### ASSIGNED TASK
Write down every entry below once more, exactly.

### PROVIDED RECORDS
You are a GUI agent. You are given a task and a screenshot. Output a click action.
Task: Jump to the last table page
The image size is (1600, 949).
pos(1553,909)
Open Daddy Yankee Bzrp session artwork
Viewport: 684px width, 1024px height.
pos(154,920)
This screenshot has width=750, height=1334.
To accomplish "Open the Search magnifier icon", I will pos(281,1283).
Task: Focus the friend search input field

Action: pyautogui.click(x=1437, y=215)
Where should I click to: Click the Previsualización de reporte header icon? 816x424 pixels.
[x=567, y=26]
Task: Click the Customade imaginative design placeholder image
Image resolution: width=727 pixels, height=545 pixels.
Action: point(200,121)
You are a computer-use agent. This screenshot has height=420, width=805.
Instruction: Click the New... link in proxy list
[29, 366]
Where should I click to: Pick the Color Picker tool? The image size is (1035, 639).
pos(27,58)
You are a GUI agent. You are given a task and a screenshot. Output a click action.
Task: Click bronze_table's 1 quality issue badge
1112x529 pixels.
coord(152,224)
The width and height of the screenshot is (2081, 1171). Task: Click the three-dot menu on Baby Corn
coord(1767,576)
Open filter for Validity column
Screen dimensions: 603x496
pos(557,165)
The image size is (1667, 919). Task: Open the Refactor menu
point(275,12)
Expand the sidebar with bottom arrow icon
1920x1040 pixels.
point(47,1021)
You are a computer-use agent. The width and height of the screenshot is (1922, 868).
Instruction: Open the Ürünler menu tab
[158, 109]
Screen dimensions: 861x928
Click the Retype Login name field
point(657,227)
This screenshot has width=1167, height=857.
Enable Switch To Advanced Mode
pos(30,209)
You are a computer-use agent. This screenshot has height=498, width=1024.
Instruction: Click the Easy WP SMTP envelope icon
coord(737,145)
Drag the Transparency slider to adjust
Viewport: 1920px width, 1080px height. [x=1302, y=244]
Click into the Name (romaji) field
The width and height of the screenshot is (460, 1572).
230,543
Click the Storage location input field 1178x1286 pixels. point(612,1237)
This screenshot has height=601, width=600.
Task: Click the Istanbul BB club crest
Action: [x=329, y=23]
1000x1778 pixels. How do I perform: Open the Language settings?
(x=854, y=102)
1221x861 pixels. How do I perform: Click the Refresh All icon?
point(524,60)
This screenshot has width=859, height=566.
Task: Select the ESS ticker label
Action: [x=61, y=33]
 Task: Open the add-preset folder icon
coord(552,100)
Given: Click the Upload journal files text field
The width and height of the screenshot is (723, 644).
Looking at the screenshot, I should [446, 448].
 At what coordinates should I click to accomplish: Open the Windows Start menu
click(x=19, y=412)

### RESULT FOR THIS TASK
You are a GUI agent. You are given a task and a screenshot. Output a click action.
Task: Jump to the last table page
The image size is (1600, 949).
pos(1553,909)
Open Daddy Yankee Bzrp session artwork
Viewport: 684px width, 1024px height.
pos(154,920)
This screenshot has width=750, height=1334.
To accomplish "Open the Search magnifier icon", I will pos(281,1283).
Task: Focus the friend search input field

Action: pyautogui.click(x=1437, y=215)
Where should I click to: Click the Previsualización de reporte header icon? 816x424 pixels.
[x=567, y=26]
Task: Click the Customade imaginative design placeholder image
Image resolution: width=727 pixels, height=545 pixels.
Action: point(200,121)
You are a computer-use agent. This screenshot has height=420, width=805.
Instruction: Click the New... link in proxy list
[29, 366]
Where should I click to: Pick the Color Picker tool? The image size is (1035, 639).
pos(27,58)
You are a GUI agent. You are given a task and a screenshot. Output a click action.
Task: Click bronze_table's 1 quality issue badge
1112x529 pixels.
coord(152,224)
The width and height of the screenshot is (2081, 1171). Task: Click the three-dot menu on Baby Corn
coord(1767,576)
Open filter for Validity column
Screen dimensions: 603x496
pos(557,165)
The image size is (1667, 919). Task: Open the Refactor menu
point(275,12)
Expand the sidebar with bottom arrow icon
1920x1040 pixels.
point(47,1021)
You are a computer-use agent. The width and height of the screenshot is (1922, 868).
Instruction: Open the Ürünler menu tab
[158, 109]
Screen dimensions: 861x928
Click the Retype Login name field
point(657,227)
This screenshot has width=1167, height=857.
Enable Switch To Advanced Mode
pos(30,209)
You are a computer-use agent. This screenshot has height=498, width=1024.
Instruction: Click the Easy WP SMTP envelope icon
coord(737,145)
Drag the Transparency slider to adjust
Viewport: 1920px width, 1080px height. [x=1302, y=244]
Click into the Name (romaji) field
The width and height of the screenshot is (460, 1572).
230,543
Click the Storage location input field 1178x1286 pixels. point(612,1237)
This screenshot has height=601, width=600.
Task: Click the Istanbul BB club crest
Action: [x=329, y=23]
1000x1778 pixels. How do I perform: Open the Language settings?
(x=854, y=102)
1221x861 pixels. How do I perform: Click the Refresh All icon?
point(524,60)
This screenshot has width=859, height=566.
Task: Select the ESS ticker label
Action: [x=61, y=33]
 Task: Open the add-preset folder icon
coord(552,100)
Given: Click the Upload journal files text field
The width and height of the screenshot is (723, 644).
Looking at the screenshot, I should [446, 448].
 At what coordinates should I click to accomplish: Open the Windows Start menu
click(x=19, y=412)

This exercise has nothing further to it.